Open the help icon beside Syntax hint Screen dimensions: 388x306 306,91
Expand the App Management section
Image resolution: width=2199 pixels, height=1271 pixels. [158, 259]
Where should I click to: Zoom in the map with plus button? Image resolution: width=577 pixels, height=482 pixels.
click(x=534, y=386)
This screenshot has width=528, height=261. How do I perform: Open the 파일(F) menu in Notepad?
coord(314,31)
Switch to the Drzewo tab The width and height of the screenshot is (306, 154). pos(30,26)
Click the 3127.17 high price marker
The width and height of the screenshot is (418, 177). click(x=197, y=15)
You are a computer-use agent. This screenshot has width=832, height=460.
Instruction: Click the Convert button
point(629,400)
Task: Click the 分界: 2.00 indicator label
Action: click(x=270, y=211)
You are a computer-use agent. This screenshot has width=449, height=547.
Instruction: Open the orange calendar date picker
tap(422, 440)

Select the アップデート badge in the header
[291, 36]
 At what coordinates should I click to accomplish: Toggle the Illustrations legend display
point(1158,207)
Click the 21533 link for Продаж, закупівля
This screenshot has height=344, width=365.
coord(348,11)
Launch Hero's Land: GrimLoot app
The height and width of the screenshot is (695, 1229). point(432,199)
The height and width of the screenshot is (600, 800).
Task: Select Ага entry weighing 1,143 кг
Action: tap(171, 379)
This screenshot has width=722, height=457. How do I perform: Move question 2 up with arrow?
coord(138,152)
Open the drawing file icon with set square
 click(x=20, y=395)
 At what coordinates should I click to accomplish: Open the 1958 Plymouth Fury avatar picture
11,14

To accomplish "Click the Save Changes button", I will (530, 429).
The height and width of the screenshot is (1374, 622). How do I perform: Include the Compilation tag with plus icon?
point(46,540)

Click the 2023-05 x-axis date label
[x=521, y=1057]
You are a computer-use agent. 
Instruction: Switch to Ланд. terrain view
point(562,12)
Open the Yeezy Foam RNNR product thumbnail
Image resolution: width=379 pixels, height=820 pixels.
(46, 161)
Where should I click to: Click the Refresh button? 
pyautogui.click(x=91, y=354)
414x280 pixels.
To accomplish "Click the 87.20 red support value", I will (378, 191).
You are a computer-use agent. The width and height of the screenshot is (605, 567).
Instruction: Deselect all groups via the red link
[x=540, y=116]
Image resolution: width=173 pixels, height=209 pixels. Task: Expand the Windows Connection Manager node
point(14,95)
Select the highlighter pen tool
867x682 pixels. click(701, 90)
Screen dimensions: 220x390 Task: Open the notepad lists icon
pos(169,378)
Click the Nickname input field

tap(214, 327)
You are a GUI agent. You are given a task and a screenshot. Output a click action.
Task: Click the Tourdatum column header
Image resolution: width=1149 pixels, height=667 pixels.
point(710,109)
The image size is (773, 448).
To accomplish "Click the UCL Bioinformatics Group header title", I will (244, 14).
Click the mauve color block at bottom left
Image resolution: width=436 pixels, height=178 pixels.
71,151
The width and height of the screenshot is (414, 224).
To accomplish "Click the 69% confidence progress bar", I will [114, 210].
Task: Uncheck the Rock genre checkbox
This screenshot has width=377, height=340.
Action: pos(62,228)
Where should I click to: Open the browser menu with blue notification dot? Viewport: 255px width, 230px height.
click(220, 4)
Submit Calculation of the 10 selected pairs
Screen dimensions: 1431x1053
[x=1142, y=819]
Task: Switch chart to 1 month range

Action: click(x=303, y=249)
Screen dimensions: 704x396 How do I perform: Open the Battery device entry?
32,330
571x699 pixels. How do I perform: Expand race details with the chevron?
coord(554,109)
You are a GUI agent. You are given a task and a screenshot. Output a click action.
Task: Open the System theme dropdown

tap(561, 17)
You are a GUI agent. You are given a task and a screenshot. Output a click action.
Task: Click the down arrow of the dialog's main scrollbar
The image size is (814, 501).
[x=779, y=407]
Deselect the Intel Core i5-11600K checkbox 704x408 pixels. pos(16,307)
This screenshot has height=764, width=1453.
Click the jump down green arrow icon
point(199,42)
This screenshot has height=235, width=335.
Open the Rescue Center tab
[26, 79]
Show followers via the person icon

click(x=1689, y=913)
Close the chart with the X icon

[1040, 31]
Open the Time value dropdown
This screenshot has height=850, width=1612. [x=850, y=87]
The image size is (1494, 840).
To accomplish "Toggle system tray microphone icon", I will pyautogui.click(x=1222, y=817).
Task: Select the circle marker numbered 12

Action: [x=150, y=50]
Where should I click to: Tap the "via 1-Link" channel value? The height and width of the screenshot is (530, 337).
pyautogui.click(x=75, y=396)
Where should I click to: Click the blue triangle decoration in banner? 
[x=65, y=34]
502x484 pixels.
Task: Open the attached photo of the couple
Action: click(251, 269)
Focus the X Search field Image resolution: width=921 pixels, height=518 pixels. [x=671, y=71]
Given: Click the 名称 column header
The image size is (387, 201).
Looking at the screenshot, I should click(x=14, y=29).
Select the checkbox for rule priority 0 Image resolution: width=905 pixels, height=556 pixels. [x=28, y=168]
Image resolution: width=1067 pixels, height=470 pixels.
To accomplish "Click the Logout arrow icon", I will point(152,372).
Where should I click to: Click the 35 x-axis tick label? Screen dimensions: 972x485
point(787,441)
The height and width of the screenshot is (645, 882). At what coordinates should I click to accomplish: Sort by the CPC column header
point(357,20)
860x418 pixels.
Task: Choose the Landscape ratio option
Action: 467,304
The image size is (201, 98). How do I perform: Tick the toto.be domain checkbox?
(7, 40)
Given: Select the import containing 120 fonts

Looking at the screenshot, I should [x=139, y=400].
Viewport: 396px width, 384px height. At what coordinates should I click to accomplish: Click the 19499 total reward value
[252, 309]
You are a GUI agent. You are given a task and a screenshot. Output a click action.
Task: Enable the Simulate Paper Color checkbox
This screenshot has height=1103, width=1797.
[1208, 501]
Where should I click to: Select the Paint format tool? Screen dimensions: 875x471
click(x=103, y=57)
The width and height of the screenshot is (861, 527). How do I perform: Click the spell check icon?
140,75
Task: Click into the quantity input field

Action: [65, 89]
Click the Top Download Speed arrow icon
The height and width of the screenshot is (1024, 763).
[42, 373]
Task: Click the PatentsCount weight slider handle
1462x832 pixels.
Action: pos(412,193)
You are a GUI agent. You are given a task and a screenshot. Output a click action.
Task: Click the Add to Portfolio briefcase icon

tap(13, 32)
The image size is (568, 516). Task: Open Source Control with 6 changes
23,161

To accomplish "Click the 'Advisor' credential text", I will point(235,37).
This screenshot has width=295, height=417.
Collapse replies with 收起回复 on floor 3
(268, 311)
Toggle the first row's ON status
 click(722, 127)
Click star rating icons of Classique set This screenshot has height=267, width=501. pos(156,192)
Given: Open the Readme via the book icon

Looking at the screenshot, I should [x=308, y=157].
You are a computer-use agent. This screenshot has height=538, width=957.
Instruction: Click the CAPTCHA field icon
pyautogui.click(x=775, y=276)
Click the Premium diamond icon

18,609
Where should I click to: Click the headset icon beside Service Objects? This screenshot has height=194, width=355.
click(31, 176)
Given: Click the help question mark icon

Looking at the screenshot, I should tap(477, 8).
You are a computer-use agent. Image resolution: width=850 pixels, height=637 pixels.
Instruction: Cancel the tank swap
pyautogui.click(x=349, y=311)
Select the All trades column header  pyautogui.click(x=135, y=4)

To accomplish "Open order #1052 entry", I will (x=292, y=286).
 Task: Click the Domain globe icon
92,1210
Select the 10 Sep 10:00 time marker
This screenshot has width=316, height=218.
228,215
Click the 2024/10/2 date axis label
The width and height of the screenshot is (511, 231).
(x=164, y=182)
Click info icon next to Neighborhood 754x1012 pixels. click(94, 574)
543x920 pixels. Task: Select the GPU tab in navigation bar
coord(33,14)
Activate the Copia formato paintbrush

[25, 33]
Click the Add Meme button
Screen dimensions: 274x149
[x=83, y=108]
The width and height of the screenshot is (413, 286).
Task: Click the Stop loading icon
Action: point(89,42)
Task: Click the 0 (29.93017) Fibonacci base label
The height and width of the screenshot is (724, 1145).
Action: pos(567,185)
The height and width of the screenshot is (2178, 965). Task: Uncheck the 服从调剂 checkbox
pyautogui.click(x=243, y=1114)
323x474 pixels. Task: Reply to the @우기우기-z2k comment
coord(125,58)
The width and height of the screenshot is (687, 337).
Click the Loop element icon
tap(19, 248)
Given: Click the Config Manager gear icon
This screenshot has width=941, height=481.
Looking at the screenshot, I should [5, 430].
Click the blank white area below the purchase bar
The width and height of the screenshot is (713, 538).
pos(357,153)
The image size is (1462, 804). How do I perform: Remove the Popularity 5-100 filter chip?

- Given task
Render the listing as a JSON list of strings, one string per line with blank lines left out, starting with its first line and going on through the line with "Switch to the".

- Output for this task
[
  "Open the help icon beside Syntax hint Screen dimensions: 388x306 306,91",
  "Expand the App Management section",
  "Image resolution: width=2199 pixels, height=1271 pixels. [158, 259]",
  "Where should I click to: Zoom in the map with plus button? Image resolution: width=577 pixels, height=482 pixels.",
  "click(x=534, y=386)",
  "This screenshot has width=528, height=261. How do I perform: Open the 파일(F) menu in Notepad?",
  "coord(314,31)",
  "Switch to the Drzewo tab The width and height of the screenshot is (306, 154). pos(30,26)"
]